The middle one, also known as the Qianxun Pagoda (千寻塔), is the oldest and tallest, built about 1,150 years ago. The other two were built only about 100 years ago.
The Three Pagodas are renowned in Dali for their antiquity, size and well-preserved state.
5. Leifeng Pagoda
Leifeng Pagoda is at the north of West Lake, Hangzhou. Most Chinese people know about it because of the Legend of White Snake, a famous Chinese folk tale.
The original pagoda was built in 975 AD. It’s an octagonal, five-storey structure built of brick and wood. During the Ming dynasty (1368-1644), the pagoda was attacked and its wooden structure was burned.
After that, the remaining brick skeleton fell into decay, since people believed its brick could repel illness and competed to steal the bricks.
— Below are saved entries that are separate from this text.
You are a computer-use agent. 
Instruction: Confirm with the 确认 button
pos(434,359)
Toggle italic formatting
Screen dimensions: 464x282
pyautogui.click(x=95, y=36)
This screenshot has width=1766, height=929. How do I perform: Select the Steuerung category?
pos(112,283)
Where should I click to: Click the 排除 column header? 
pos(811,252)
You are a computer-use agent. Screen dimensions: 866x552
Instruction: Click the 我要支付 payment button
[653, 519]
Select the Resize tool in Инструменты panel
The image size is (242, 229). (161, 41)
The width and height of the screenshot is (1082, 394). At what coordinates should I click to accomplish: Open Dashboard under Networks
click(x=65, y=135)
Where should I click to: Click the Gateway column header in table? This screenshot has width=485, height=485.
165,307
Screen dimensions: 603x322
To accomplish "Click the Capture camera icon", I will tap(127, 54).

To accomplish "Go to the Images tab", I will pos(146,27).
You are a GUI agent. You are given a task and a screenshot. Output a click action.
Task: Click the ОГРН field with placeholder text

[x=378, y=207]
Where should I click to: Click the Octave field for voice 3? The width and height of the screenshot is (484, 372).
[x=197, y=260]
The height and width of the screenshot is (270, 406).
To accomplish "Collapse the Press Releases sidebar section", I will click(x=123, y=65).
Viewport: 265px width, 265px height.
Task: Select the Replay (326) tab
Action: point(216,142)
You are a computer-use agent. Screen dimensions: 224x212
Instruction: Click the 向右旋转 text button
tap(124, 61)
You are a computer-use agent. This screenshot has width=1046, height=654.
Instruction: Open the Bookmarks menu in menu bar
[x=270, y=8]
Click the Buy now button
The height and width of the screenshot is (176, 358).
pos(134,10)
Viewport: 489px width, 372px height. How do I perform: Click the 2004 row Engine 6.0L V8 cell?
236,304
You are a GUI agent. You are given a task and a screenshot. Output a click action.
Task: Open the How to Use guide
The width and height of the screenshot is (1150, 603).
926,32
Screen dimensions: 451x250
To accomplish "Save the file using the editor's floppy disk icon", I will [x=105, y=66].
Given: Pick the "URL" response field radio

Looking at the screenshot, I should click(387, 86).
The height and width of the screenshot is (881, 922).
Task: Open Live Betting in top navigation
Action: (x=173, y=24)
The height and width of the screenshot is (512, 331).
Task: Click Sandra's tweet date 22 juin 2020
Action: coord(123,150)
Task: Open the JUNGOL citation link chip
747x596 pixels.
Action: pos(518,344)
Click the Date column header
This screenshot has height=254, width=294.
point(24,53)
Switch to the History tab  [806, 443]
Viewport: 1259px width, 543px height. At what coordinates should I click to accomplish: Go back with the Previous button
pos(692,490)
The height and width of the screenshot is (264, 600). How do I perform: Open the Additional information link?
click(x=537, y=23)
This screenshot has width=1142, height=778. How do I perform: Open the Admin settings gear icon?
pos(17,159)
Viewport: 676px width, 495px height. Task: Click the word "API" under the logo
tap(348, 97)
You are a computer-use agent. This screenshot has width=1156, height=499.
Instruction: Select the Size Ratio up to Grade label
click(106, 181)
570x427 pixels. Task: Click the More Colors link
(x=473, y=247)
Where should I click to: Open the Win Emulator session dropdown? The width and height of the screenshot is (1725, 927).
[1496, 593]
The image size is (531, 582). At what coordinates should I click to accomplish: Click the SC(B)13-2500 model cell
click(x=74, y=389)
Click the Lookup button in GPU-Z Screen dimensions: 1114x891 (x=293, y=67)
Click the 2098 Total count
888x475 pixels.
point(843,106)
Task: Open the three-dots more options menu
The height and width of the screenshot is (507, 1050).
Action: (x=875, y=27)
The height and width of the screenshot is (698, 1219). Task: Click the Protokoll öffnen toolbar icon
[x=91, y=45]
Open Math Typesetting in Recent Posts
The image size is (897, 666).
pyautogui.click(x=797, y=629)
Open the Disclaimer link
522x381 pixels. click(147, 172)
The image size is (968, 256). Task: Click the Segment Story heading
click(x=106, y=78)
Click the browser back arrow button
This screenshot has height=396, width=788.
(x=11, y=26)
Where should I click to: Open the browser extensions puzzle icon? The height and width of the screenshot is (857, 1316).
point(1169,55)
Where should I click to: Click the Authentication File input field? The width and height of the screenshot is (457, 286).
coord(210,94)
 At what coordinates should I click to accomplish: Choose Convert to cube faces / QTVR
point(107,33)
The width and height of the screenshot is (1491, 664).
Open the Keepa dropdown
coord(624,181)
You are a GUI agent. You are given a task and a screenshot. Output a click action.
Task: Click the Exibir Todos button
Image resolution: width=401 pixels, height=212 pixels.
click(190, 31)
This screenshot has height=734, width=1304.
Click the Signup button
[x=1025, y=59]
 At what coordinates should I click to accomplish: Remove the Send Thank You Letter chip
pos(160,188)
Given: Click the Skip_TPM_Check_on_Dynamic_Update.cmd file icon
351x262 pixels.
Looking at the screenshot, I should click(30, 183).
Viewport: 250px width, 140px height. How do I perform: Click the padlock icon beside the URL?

The pagoda eventually collapsed in 1924 due to lack of maintenance.
It was reconstructed in 2001, with a steel and copper structure, but restoring its previous architectural style.
Liuhe Pagoda, literally the Six Harmonies pagoda, was built in 970 during the Song dynasty (960-1127). Located along the Qiantang River, it was originally built to dispel the annual tidal bores of the Qiantang River.
The pagoda stands 59.9 meters tall. Seen from the outside it’s a 13-storey octagonal wooden structure; while from the inside it’s a 7-storey masonry structure. It is one of the best-preserved masonry-timber structure pagodas in China. What’s more, there’s an ancient Chinese pagoda model exhibition hall next to the pagoda.
7. Tiger Hill Pagoda
Located in Suzhou, the Tiger Hill Pagoda is one of the landmarks of Suzhou. The 7-storey pagoda is 48 meters tall, built with brick but in the timber-style of earlier eras. It’s a representative 10th-century brick pagoda in the Yangtze River basin.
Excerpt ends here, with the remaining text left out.